Winner : Charles Goodwin Sands Memorial Thesis Award for exceptional merit in architecture
Nomination : Michael Rapuano Memorial Award for design excellence
Research Study : Hunter R. Rawlings III Cornell Presidential Research Scholarship
On May 29th, 1993, four Neo-Nazi skinheads set ablaze the freestanding home of the Genç family in Solingen, Germany killing five and maiming fourteen of its residents. With buildings set ablaze, the thesis reevaluates the architectural conception of the signifier over the signified, building as body’s corporeal obliteration, Postmodernism’s assertions of form as meaning, and site’s simultaneous temporal disassociation and contextual-specificity. The thesis uses arson as a method of destruction to formulate a reconstructed architecture, an architecture that will confront the possibilities of meaning without monumentalizing, deconstruction without absolute abstraction, and memory without recapitulation.
Using the major sites as an instigator to the arson’s remembrance, the interventions produce a tangential index of the attack’s attributes (gasoline catalysts; automotive travel; bystanders, perpetrators, and victims) all within violence’s production of the standstill or Zwischenzeit.

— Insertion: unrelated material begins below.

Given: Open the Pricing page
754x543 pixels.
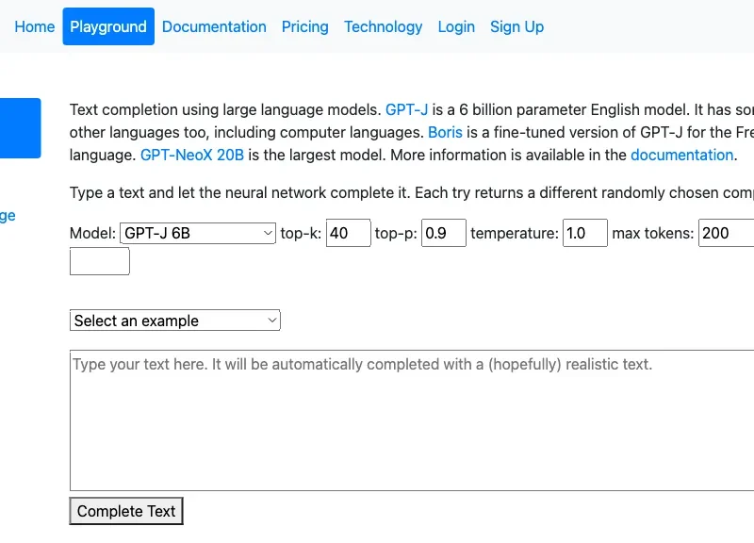Looking at the screenshot, I should tap(304, 26).
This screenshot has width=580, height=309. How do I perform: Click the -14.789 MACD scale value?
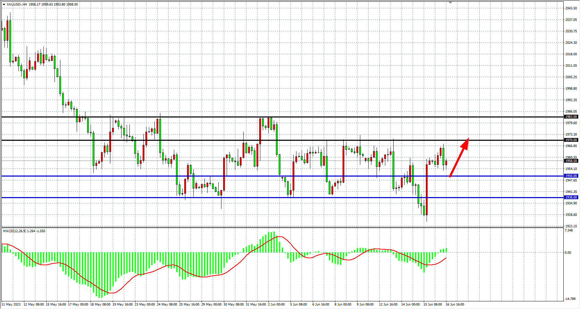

A gas station juxtaposed with a child care center, a firehouse combined with a hostel, and community amphitheater facing a ghost platform produce antithetical actions that realize the incident without recapitulating exactly. By reenacting the event of violence tangentially in the everyday, can the memory of the arson be, if not subconsciously, provoked and replayed through dogmatic, seemingly innocuous, and introspective states.